## Required action
Copy out each record that follows exactly, and omit any picture you find.

## Dataset extract
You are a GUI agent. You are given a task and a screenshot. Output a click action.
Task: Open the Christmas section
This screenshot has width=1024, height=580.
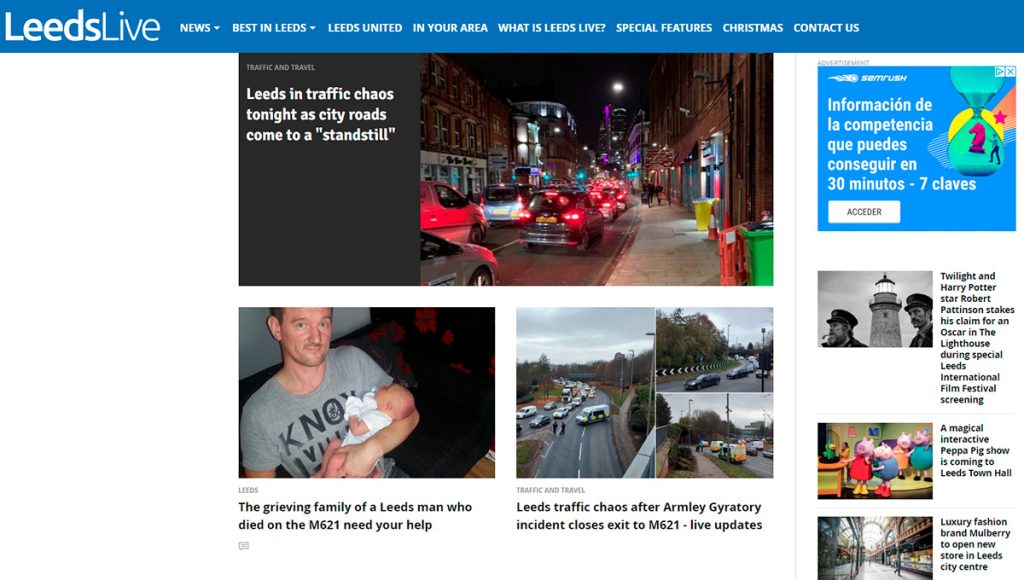coord(752,28)
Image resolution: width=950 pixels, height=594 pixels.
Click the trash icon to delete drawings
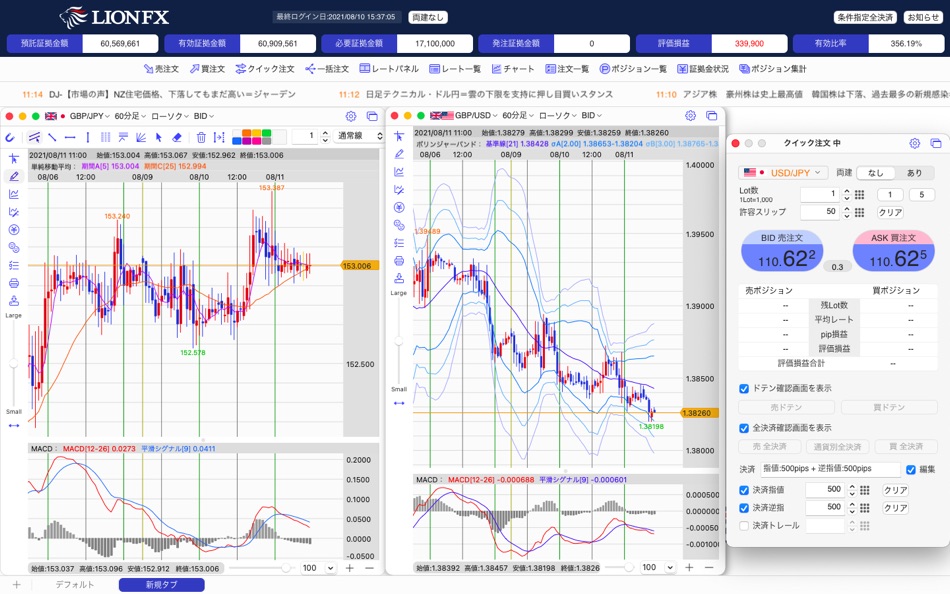coord(201,137)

## Result for this task
You are a GUI agent. You are given a task and a screenshot. Output a click action.
Task: Open the Christmas section
This screenshot has width=1024, height=580.
coord(752,28)
Image resolution: width=950 pixels, height=594 pixels.
Click the trash icon to delete drawings
coord(201,137)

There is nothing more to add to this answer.